#### [DATA]
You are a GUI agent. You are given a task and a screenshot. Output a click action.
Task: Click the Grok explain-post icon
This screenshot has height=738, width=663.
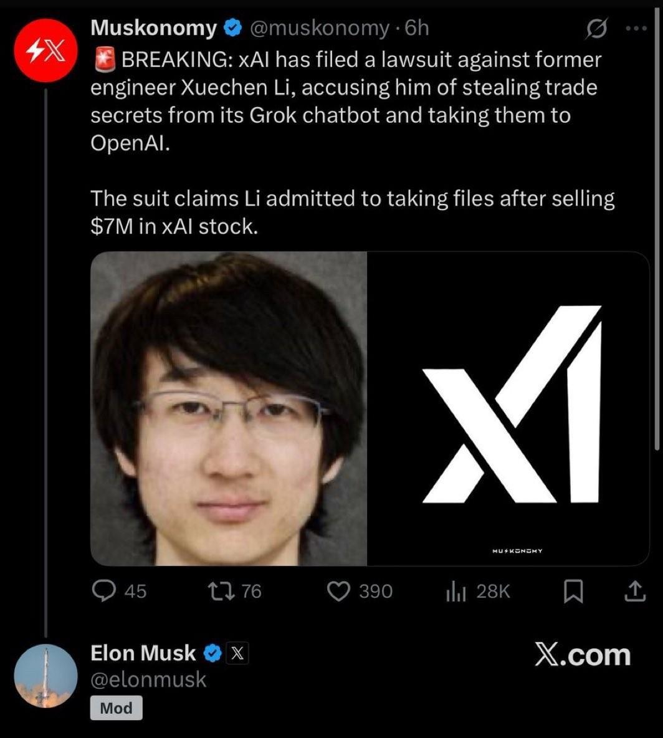596,29
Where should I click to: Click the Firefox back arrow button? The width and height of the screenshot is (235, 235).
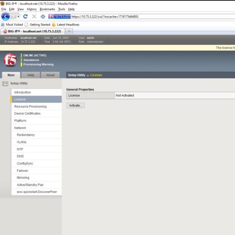click(x=5, y=16)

#### [EXERCISE PROMPT]
An exact retyping of each record, with no pictures, is the answer required.

#### [RESULT]
You are a GUI agent. You are given a task and a screenshot. Output a click action.
Task: Click the Grok explain-post icon
This screenshot has height=738, width=663.
596,29
Where should I click to: Click the Firefox back arrow button? The width and height of the screenshot is (235, 235).
click(x=5, y=16)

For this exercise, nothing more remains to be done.